If the issue is for fuzzers to stop crashing, that seems fine.

> Source/WebCore/testing/MockLibWebRTCPeerConnection.h:170
> +class MockDtmfSender : public webrtc::DtmfSenderInterface {

final.

> Source/WebCore/testing/MockLibWebRTCPeerConnection.h:179
> +    int inter_tone_gap() const override { return 50; }

final an probably private as well.

> Source/WebCore/testing/MockLibWebRTCPeerConnection.h:209
> +    rtc::scoped_refptr<webrtc::DtmfSenderInterface> m_dtmfSender;

mutable to remove the const_cast.
Comment 6 Rob Buis 2021-02-01 03:26:12 PST 
Created attachment 418852 [details]
Patch
Comment 7 Rob Buis 2021-02-01 03:28:03 PST 
Comment on attachment 418851 [details]
Patch

View in context: https://bugs.webkit.org/attachment.cgi?id=418851&action=review

>> Source/WebCore/ChangeLog:8
>> +        Provide mock dtmf sender.
> 
> Patch seems fine but I wonder what the end goal is.
> We do not get any additional code coverage/functionality coverage for this patch.
> If the issue is for fuzzers to stop crashing, that seems fine.

AFAIK it is indeed for buzzers to stop crashing. Ryosuke will know more.

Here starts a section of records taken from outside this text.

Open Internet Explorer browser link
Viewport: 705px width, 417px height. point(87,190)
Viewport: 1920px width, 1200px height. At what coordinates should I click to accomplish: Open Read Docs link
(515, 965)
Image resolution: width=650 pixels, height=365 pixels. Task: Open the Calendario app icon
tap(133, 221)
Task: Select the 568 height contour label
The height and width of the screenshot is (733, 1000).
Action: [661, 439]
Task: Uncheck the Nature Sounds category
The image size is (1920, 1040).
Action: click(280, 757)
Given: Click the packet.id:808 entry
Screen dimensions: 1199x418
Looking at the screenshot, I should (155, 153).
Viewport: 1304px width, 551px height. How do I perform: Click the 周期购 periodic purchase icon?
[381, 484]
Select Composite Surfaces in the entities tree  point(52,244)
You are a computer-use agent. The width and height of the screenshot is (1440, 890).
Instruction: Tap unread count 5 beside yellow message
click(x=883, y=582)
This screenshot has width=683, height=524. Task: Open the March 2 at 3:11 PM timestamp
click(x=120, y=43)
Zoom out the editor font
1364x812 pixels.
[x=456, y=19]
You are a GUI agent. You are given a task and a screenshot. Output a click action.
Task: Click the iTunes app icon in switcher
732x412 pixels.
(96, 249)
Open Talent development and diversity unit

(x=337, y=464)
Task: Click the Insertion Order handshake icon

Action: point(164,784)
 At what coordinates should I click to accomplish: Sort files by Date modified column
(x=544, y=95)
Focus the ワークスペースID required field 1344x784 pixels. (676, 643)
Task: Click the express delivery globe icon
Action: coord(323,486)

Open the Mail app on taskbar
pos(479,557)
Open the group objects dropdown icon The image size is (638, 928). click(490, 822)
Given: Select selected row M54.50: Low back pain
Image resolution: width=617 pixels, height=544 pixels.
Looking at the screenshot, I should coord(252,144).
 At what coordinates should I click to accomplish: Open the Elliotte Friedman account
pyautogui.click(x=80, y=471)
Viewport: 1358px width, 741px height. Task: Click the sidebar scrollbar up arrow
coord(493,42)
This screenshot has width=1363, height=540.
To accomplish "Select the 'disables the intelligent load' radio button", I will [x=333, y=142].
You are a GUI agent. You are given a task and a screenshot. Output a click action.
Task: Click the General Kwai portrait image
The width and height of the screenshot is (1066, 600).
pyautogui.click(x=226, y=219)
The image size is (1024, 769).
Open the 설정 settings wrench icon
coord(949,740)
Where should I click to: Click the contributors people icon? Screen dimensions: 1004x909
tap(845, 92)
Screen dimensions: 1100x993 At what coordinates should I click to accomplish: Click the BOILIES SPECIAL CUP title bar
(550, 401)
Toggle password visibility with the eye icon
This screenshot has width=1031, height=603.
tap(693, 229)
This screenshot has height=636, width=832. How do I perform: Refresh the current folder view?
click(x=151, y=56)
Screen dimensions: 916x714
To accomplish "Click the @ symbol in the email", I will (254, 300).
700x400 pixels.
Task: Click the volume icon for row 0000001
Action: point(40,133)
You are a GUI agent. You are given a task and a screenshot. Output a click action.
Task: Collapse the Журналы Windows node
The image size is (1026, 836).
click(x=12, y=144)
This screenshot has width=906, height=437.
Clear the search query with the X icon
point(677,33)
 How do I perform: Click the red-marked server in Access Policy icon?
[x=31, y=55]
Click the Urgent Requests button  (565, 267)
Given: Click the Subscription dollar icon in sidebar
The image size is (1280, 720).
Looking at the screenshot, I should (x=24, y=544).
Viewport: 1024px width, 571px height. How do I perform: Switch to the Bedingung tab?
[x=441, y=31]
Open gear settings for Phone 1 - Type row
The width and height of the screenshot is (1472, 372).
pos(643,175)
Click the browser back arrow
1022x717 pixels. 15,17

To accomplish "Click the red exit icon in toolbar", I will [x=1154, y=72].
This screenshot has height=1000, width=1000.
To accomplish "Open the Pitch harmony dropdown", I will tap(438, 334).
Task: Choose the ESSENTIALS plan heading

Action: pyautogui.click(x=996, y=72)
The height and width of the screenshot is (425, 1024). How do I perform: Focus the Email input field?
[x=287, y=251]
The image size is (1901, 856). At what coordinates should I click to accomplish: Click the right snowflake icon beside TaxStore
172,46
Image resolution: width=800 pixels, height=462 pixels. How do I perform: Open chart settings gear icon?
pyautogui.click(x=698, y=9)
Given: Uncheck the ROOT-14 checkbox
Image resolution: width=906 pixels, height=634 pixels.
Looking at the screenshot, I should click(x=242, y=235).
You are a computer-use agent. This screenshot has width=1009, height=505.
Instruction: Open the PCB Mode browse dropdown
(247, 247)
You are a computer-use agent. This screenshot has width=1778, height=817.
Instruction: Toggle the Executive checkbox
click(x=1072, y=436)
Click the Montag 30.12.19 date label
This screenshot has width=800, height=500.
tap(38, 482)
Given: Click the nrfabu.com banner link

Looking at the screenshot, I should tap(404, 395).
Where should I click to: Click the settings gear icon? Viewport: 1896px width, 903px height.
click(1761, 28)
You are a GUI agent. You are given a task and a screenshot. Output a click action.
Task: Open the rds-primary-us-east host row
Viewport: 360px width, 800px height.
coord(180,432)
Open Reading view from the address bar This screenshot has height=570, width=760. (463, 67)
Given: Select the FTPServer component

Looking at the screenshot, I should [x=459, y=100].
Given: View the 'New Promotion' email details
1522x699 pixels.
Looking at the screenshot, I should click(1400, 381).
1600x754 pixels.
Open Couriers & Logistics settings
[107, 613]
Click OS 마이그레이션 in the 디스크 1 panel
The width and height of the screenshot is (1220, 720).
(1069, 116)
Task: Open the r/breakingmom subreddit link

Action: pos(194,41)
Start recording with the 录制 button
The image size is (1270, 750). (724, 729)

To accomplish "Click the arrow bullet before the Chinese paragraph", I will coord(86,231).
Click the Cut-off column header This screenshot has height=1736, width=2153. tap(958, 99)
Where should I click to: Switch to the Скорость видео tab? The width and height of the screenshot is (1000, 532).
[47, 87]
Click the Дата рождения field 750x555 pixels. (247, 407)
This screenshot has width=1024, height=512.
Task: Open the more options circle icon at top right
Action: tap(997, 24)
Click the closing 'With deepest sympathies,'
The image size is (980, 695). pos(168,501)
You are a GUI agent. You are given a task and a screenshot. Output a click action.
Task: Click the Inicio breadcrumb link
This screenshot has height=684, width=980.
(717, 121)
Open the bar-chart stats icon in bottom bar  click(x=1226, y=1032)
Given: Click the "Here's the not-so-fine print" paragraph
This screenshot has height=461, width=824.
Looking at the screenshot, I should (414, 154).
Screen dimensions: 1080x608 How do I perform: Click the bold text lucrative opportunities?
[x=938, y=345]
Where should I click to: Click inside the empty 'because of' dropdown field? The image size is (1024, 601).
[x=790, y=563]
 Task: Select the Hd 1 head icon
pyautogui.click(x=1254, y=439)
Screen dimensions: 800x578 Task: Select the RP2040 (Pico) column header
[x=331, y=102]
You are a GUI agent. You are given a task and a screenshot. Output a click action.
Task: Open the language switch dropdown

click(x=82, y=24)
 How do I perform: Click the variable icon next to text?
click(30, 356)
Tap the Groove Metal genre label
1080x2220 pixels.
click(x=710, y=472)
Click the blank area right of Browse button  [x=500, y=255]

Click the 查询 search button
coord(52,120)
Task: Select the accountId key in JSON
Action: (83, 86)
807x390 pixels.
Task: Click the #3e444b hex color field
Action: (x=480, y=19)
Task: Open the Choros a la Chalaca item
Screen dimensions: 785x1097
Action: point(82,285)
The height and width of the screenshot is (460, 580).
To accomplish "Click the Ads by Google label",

>> Source/WebCore/testing/MockLibWebRTCPeerConnection.h:170
>> +class MockDtmfSender : public webrtc::DtmfSenderInterface {
> 
> final.

Is it really needed?

>> Source/WebCore/testing/MockLibWebRTCPeerConnection.h:179
>> +    int inter_tone_gap() const override { return 50; }
> 
> final an probably private as well.

Done.

>> Source/WebCore/testing/MockLibWebRTCPeerConnection.h:209
>> +    rtc::scoped_refptr<webrtc::DtmfSenderInterface> m_dtmfSender;
> 
> mutable to remove the const_cast.

Done.
Comment 8 youenn fablet 2021-02-01 04:15:40 PST 
Comment on attachment 418852 [details]
Patch

Let's go then.
If the issue is fuzzers crashing, I think they should not try to enable mock PC backends.
Comment 9 EWS 2021-02-02 00:34:57 PST 
commit-queue failed to commit attachment 418852 [details] to WebKit repository.
Comment 10 Rob Buis 2021-02-02 00:46:48 PST 
Created attachment 418970 [details]
Patch
Comment 11 EWS 2021-02-02 01:22:16 PST 
Committed r272198: <https://trac.webkit.org/changeset/272198>

All reviewed patches have been landed. Closing bug and clearing flags on attachment 418970 [details].